## TASK BRIEF:
The line containing "Where should I click to: Click the Ratio" and every line after it, through the last one below: output exactly these and nothing else.

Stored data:
════════
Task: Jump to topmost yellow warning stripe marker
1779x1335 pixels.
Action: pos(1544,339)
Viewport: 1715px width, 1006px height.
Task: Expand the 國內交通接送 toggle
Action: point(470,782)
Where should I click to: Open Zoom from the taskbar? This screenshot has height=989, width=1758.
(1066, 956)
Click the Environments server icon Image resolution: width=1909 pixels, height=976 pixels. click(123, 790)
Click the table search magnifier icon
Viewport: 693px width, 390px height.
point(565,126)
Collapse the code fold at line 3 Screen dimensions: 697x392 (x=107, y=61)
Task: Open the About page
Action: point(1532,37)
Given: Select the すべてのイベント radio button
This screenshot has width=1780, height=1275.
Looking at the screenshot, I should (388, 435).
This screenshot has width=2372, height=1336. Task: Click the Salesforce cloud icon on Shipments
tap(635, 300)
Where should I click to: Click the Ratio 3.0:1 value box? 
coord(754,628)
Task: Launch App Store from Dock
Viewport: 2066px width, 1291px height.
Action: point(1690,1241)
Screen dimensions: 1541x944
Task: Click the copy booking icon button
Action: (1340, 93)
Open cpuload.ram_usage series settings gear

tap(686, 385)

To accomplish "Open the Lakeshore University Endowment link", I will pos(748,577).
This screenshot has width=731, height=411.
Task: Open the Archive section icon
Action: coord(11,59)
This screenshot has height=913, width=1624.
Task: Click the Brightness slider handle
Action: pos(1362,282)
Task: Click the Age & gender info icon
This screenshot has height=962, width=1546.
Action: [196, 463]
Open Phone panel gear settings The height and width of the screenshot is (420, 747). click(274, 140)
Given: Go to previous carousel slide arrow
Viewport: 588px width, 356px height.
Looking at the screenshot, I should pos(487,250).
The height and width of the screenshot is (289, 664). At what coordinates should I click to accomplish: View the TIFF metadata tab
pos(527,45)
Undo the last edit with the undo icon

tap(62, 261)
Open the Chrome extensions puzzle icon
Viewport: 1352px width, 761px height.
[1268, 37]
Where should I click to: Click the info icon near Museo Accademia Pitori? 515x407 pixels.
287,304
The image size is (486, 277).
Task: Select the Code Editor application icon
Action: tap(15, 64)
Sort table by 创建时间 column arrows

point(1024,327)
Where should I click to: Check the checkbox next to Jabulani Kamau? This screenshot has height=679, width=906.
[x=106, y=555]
════════
## RESULT OF THE EXERCISE:
Where should I click to: Click the Ratio 3.0:1 value box? 
coord(754,628)
Task: Launch App Store from Dock
Viewport: 2066px width, 1291px height.
Action: point(1690,1241)
Screen dimensions: 1541x944
Task: Click the copy booking icon button
Action: (1340, 93)
Open cpuload.ram_usage series settings gear

tap(686, 385)

To accomplish "Open the Lakeshore University Endowment link", I will pos(748,577).
This screenshot has width=731, height=411.
Task: Open the Archive section icon
Action: coord(11,59)
This screenshot has height=913, width=1624.
Task: Click the Brightness slider handle
Action: pos(1362,282)
Task: Click the Age & gender info icon
This screenshot has height=962, width=1546.
Action: [196, 463]
Open Phone panel gear settings The height and width of the screenshot is (420, 747). click(274, 140)
Given: Go to previous carousel slide arrow
Viewport: 588px width, 356px height.
Looking at the screenshot, I should pos(487,250).
The height and width of the screenshot is (289, 664). At what coordinates should I click to accomplish: View the TIFF metadata tab
pos(527,45)
Undo the last edit with the undo icon

tap(62, 261)
Open the Chrome extensions puzzle icon
Viewport: 1352px width, 761px height.
[1268, 37]
Where should I click to: Click the info icon near Museo Accademia Pitori? 515x407 pixels.
287,304
The image size is (486, 277).
Task: Select the Code Editor application icon
Action: tap(15, 64)
Sort table by 创建时间 column arrows

point(1024,327)
Where should I click to: Check the checkbox next to Jabulani Kamau? This screenshot has height=679, width=906.
[x=106, y=555]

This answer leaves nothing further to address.